Die Energie­frage entscheidet über Deutsch­lands Wohl­stand

Deutschlands Wirtschaft stagniert seit Jahren. Das inflationsbereinigte Bruttoinlandsprodukt liegt auf dem Niveau des Jahres 2019.

Anders als nach früheren Krisen ist es Deutschland nach dem coronabedingten Einbruch nicht gelungen, zum Vorkrisen-Wachstumstrend zurückzukehren – also die Wirtschaftsleistung zu erreichen, die bei unverändertem Trend zu erwarten gewesen wäre.

Der Mannheimer Ökonom Tom Krebs schätzt in seinem Buch „Fehldiagnose“ die Differenz zwischen dem Vorkrisentrend und der tatsächlichen Produktion auf rund acht Prozent des Bruttoinlandsprodukts (BIP).

Allein der Energiepreisschock aufgrund des russischen Angriffskrieges steht für einen jährlichen Verlust an Wirtschaftsleistung von über vier Prozent und für Reallohnverluste von 3,4 Prozent, weshalb Krebs von der „schwersten Wirtschaftskrise der deutschen Nachkriegsgeschichte“ spricht.

Die Gefahr ist groß, dass die Krise sich selbst verstärkt und das Produktionspotenzial dauerhaft senkt, zum Beispiel durch die Abwanderung energieintensiver Unternehmen.

Krebs kritisiert, dass viele seiner Ökonomen-Kollegen die Bedeutung der Energiekosten für die wirtschaftliche Entwicklung unterschätzen. Die gängigen ökonomischen Modelle überschätzten die Anpassungsfähigkeit von Unternehmen und privaten Haushalten an Energiepreisschocks und unterschätzten zugleich die Anpassungskosten.

Energie bedeutet Wohlstand

Eine Kritik, der man uneingeschränkt zustimmen muss. Der positive Zusammenhang zwischen dem Energieeinsatz und der Wirtschaftsleistung ist eindeutig. Für die Beziehung zwischen CO2-Ausstoß und Wirtschaftsleistung gilt das übrigens nicht, denn der Ausstoß hängt von der Art der Energieerzeugung ab.

Wollen wir Wohlstand hierzulande erhalten, müssen wir anerkennen, dass sicherer Zugang zu günstiger Energie eine, wenn nicht sogar die entscheidende Voraussetzung dafür ist.

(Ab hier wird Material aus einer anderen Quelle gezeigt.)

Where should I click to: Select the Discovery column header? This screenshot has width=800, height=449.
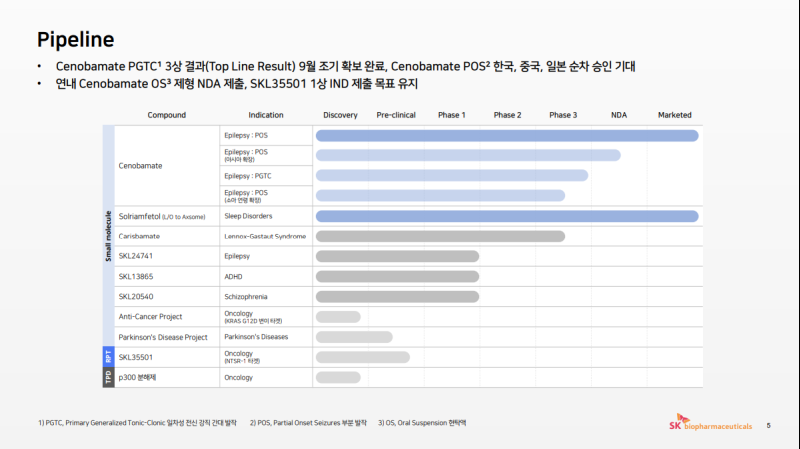click(340, 115)
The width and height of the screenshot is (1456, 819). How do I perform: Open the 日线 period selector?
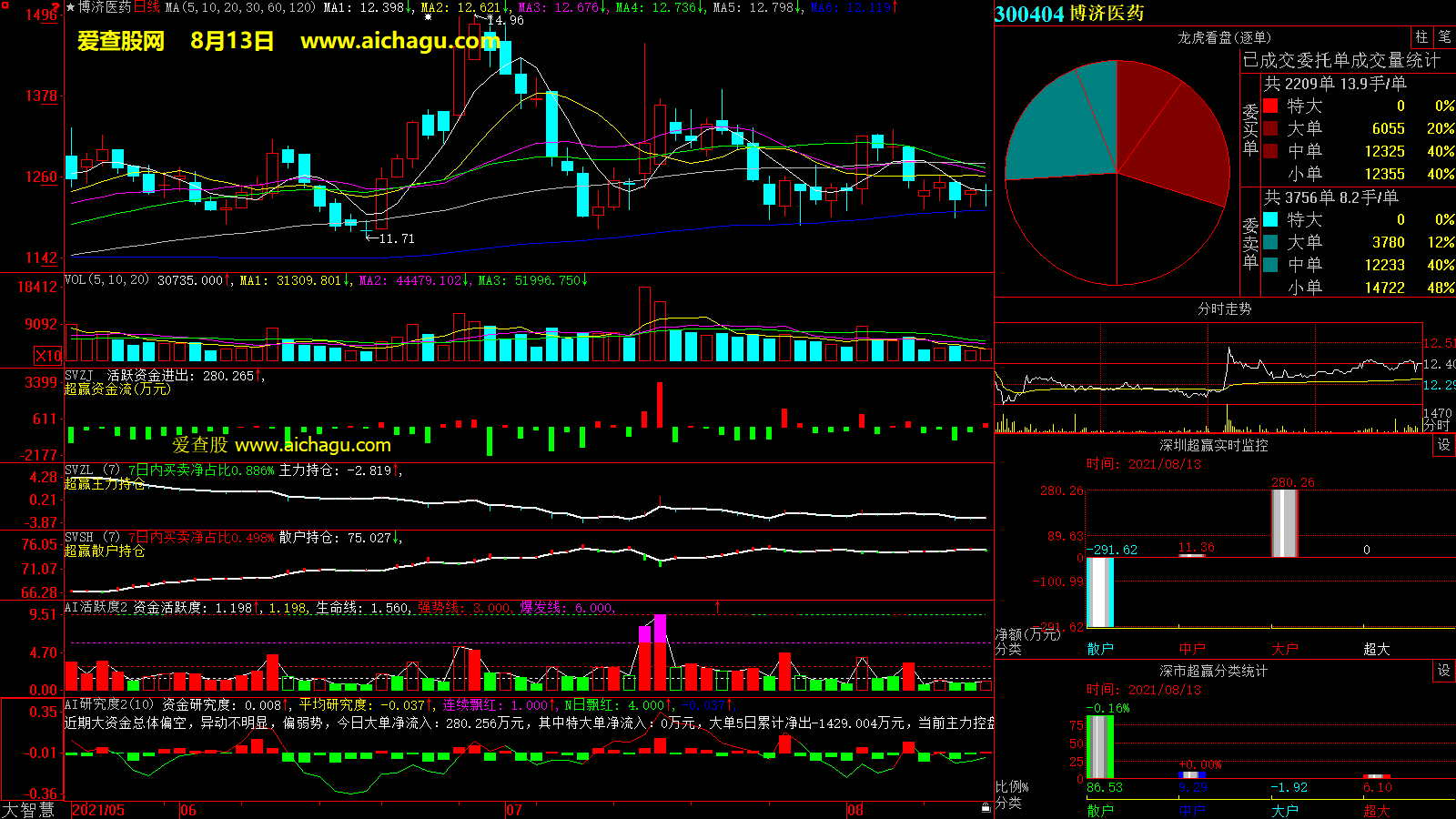click(x=147, y=7)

Krebs plädiert aus diesem Grund für eine umfassende und mindestens bis 2035 dauernde Strompreisbremse, um unmittelbar die Energiekosten zu senken und den Unternehmen Planungssicherheit zu geben. Zugleich soll der Staat umfangreich in die Energieinfrastruktur investieren.

So richtig diese Forderung ist, das wird nicht genügen, die Gefahr der Deindustrialisierung abzuwenden, wenn Deutschland am eingeschlagenen Kurs in der Energiepolitik festhält.

Eine Trendwende zu billiger Energie ist nicht in Sicht. Eine dauerhafte Subventionierung können wir uns nicht leisten. Und damit fehlt die entscheidende Voraussetzung für die Planungssicherheit.

Wie groß die Herausforderung ist, zeigt das Beispiel Wasserstoff. Zwar erklären die Forscher von Fraunhofer nicht, wie von mir an dieser Stelle am 13. Oktober fälschlicherweise geschrieben, dass sich eine Produktion von Wasserstoff in Deutschland nicht rechnet.

Korrekt wäre es gewesen zu schreiben, dass Wasserstoff, egal wo er produziert wird, deutlich teurer ist als heutige Energieträger – und die Voraussetzungen für eine Produktion von Wasserstoff hierzulande besonders schlecht sind. Netzausbau und Speicher für eine allein auf erneuerbaren Energien fußende Energieversorgung dürften bis 2045 über 1100 Milliarden Euro kosten.

Energie bedeutet Wohlstand. Die Verknappung und Verteuerung von Energie kostet Wohlstand – und zwar erheblich. Ändern wir unsere Energiepolitik nicht in Richtung Angebotsausweitung und niedrigere Preise, werden wir die Stagnation nicht überwinden.